Лориане пришлось признаться, что она совсем позабыла о своих горлицах. Чувствуя на себе ясный и пронзительный взгляд д'Альвимара, она еле осмелилась поднять на него глаза. Конечно же, он похож на Чезаре Борджа ничуть не больше, чем добрейший господин Сильвен.
— Так вы опять поссорились с нашим соседом? — спросила она отца, поцеловав его и протягивая руку старому маркизу. — Не вижу в этом большой беды, поскольку вы сами говорите, что вам надо немного поспорить, чтобы лучше переваривать пищу.
— Нет, черт побери! — возразил де Бевр. — Если бы я поспорил с ним, я бы в этом не каялся. Ведь это мой привычный грех. Но, поддавшись духу противоречия, я поспорил с господином де Виллареалем, а это противоречит всем законам гостеприимства и приличия. Помирите нас, дорогая дочь. Вы ведь хорошо меня знаете, так скажите ему, что хоть я старый и упрямый гугенот и спорщик, но я честен и по-прежнему к его услугам.
Господин де Бевр преувеличивал. Он не был столь ревностным гугенотом, религиозные понятия в его голове вообще были чрезвычайно запутаны. Но у него были твердые политические убеждения, и он слышать не мог о некоторых противниках без того, чтобы не дать волю своей резкой откровенности.
Он обиделся на д'Альвимара, который встал на защиту бывшего правителя Берри, герцога де Шатра, который случайно был помянут в разговоре.
Лориана, которая была в курсе дела, мягко произнесла свой вердикт:
— Я оправдываю вас обоих. Вас, господин мой отец, за то, что вы подумали, что ни в чем, кроме отваги и ума, господин де Шатр не заслуживает подражания. Вас, господин де Виллареаль, за то, что вы заступились за человека, которого больше нет и который не может сам себя защитить.
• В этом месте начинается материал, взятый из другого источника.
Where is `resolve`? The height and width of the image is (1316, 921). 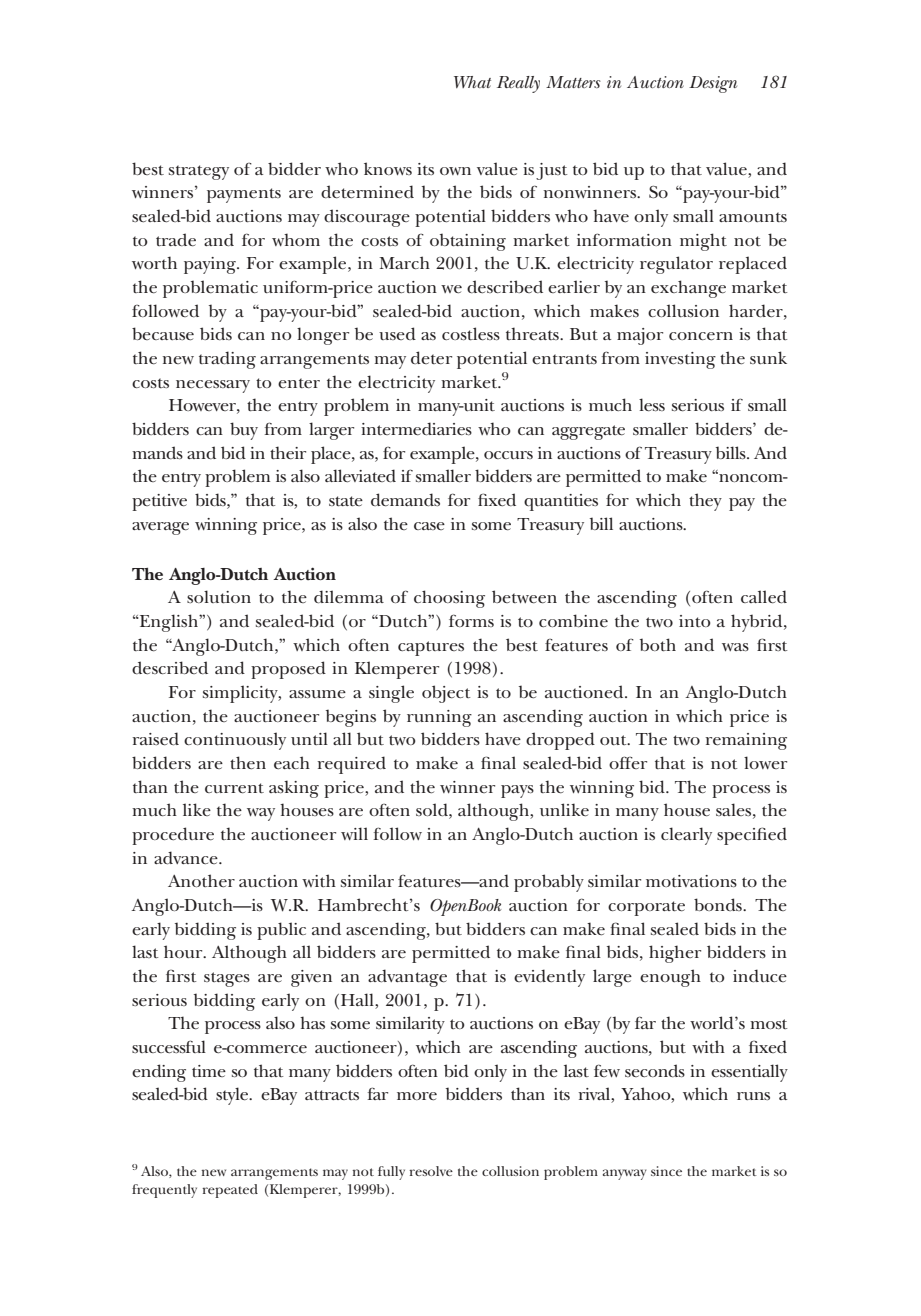 resolve is located at coordinates (431, 1171).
— Прекрасное решение, — воскликнул Буа-Доре, — и давайте сменим тему разговора.
— Конечно, довольно о тиранах, — не унимался старый дворянин, — довольно об этом фанатике.
— Вы называете его фанатиком, — возразил д'Альвимар, который не умел уступать, — но я придерживаюсь другого мнения. Я хорошо знал его при дворе, и смею утверждать, что он скорее недостаточно любил истинную религию и видел в ней лишь средство подавления мятежа.
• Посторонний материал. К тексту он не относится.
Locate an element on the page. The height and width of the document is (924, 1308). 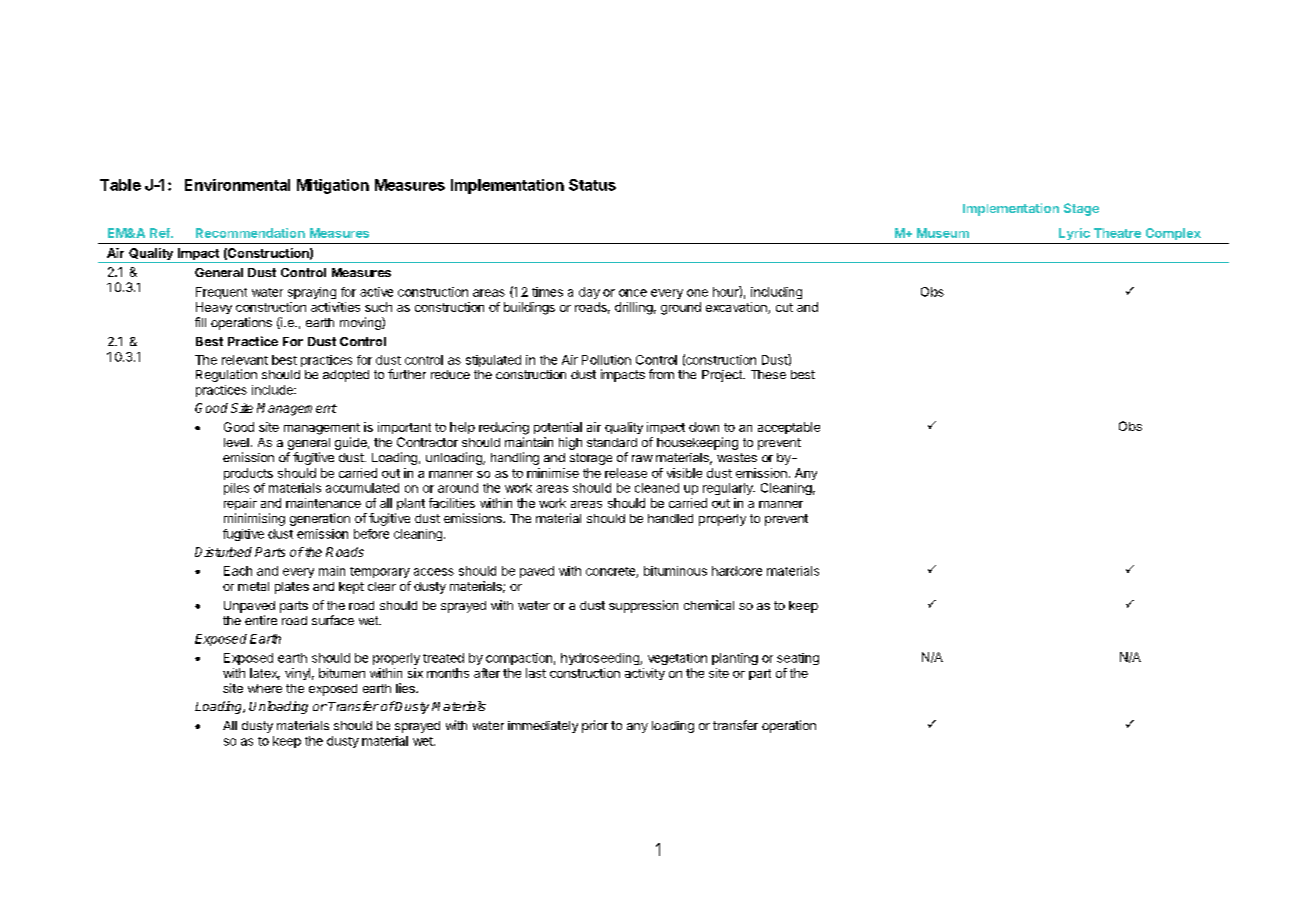
where is located at coordinates (265, 688).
— Верно, — подтвердил де Буа-Доре, который терпеть не мог споры и мечтал, чтобы все это поскорее окончилось. Но господин де Бевр ерзал на стуле, и было видно, что он не считает спор завершенным.
— В конце концов, — добавил д'Альвимар, надеясь таким образом положить конец распре, — он ведь верно и преданно служил королю Генриху, памяти которого преданы все здесь присутствующие.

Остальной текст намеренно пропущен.